== Your goal ==
Using the data below, count the lines that carry the string "checkbox" and write only the count.

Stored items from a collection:
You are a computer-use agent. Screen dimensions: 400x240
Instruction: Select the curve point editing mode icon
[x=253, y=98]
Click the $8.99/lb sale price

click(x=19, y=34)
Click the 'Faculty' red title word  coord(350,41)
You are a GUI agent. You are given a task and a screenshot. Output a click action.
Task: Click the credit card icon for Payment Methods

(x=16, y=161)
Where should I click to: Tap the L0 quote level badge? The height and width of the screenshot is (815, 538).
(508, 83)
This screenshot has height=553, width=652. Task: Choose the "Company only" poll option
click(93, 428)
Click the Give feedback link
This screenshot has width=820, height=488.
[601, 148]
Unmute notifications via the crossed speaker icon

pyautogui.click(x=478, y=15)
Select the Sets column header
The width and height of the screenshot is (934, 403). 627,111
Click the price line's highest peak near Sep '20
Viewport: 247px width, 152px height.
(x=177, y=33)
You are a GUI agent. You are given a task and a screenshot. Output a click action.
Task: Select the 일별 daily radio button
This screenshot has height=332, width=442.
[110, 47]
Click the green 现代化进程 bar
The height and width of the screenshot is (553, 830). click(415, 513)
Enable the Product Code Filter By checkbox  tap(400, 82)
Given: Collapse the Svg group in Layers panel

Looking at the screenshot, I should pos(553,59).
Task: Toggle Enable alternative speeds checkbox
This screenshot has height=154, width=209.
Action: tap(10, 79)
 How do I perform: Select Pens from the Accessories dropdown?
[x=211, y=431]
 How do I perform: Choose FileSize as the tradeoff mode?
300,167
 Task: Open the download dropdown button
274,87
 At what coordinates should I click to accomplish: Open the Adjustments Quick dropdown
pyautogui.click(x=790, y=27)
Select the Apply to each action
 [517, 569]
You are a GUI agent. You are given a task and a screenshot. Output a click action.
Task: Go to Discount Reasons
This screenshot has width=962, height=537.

== Solution ==
2